Problem of Sylvester

If we write $\mathbf{a} = \overrightarrow{OA}$ , $\mathbf{b} = \overrightarrow{OB}$ , $\mathbf{c} = \overrightarrow{OC}$ , then $|\mathbf{a}| \; = \; |\mathbf{b}| \; = \; |\mathbf{c}| \; = \; R$ where $R$ is the outradius, and hence $(\mathbf{a}-\mathbf{b})\cdot(\mathbf{a}+\mathbf{b}) \; = \; |\mathbf{a}|^2 - |\mathbf{b}|^2 \; = \; 0$ Thus $\mathbf{a}+\mathbf{b}$ is perpendicular to $\overrightarrow{AB}$ , and hence the altitude through $C$ has equation $\mathbf{r} \; = \; \mathbf{c} + \lambda(\mathbf{a} + \mathbf{b}) \hspace{2cm} \lambda \in \mathbb{R}$ Thus the altitude passes through the point with position vector $\mathbf{a}+\mathbf{b}+\mathbf{c}$ . By symmetry, this is true for all the other altitudes, and hence we have identified the orthocentre $\overrightarrow{OH} \; = \; \mathbf{a} + \mathbf{b} + \mathbf{c}$ making the answer $m = \boxed{1}$ .

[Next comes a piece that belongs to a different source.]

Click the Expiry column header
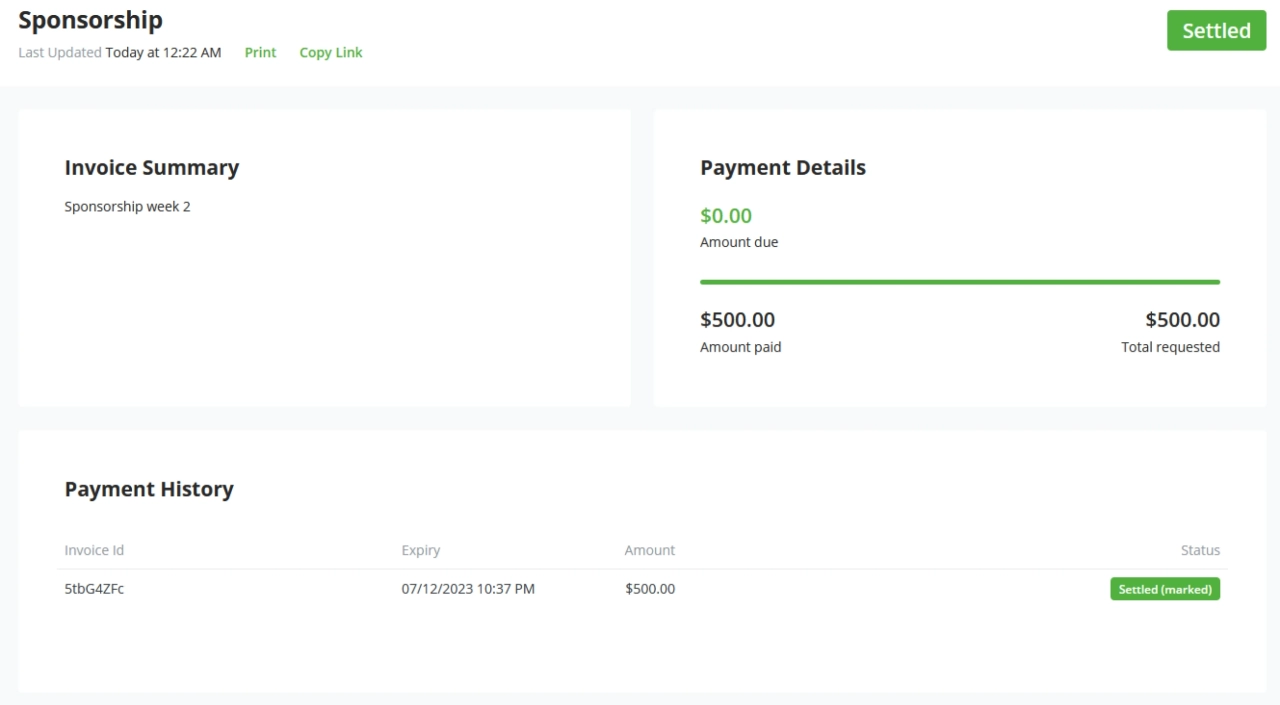Screen dimensions: 1280x705 coord(421,550)
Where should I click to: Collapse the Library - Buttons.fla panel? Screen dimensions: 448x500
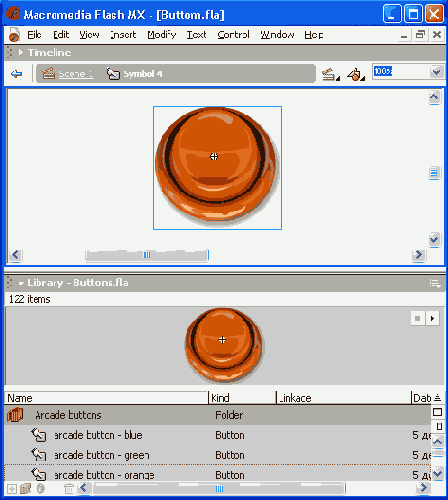pos(21,283)
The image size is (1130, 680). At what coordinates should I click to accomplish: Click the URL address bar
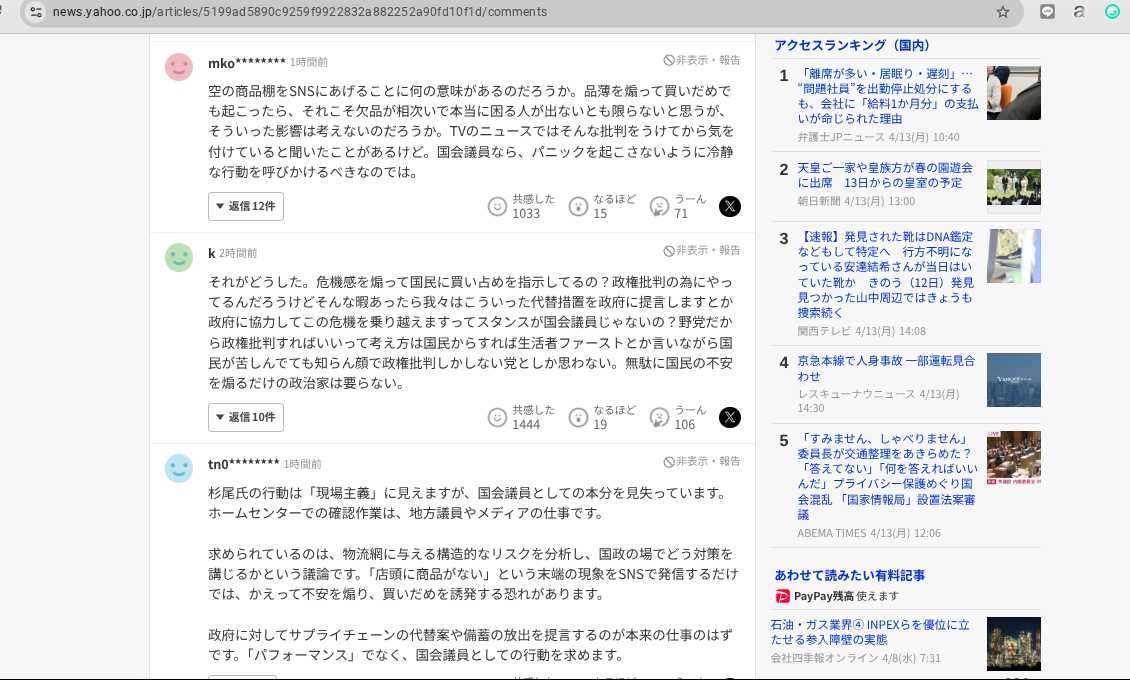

We know if the centroid of the triangle $\Delta ABC$ is $G$ , then $\overrightarrow{OH} = 3\overrightarrow {OG}$ . Now we know that $\overrightarrow{OG}=\frac{1}{3}(\overrightarrow{OA}+\overrightarrow{OB}+\overrightarrow{OC})$ . Combining these we get $m=\frac{3}{3}=1$ .

In this $\Delta ABC$ the points $H,O,G$ are the Orthocenter, Circumcenter and Centroid respectively. Draw $\Delta PQR$ .Let it be the tringle twice of $\Delta ABC$ and inverted such that $AB||QR ; AC||PQ$ and $BC||PR$ . And $PA=AR ; PB=BQ ; QC=CR$ . Thus, $H$ becomes the circumcenter of $\Delta PQR$ as well as the orthocenter of $\Delta ABC$ . From the symmetry we can conclude that $AH=2DO$ .

Let, the line $AD$ intersects $OH$ at $G$ . As, $AH||OD$ and $AH=2DO$ , we can say from the two symmetric triangles $\Delta AHG$ and $\Delta OGD$ that $AG=2GD$ . So, $G$ divides the line $AD$ in $2:1$ ratio and $D$ is the mid point of $BC$ . So, its certain that $G$ is the centroid of $\Delta ABC$ , $G$ lies on the line $OH$ and also $HG=2GO$ .So, $\overrightarrow {OH}=3\overrightarrow{OG}$ .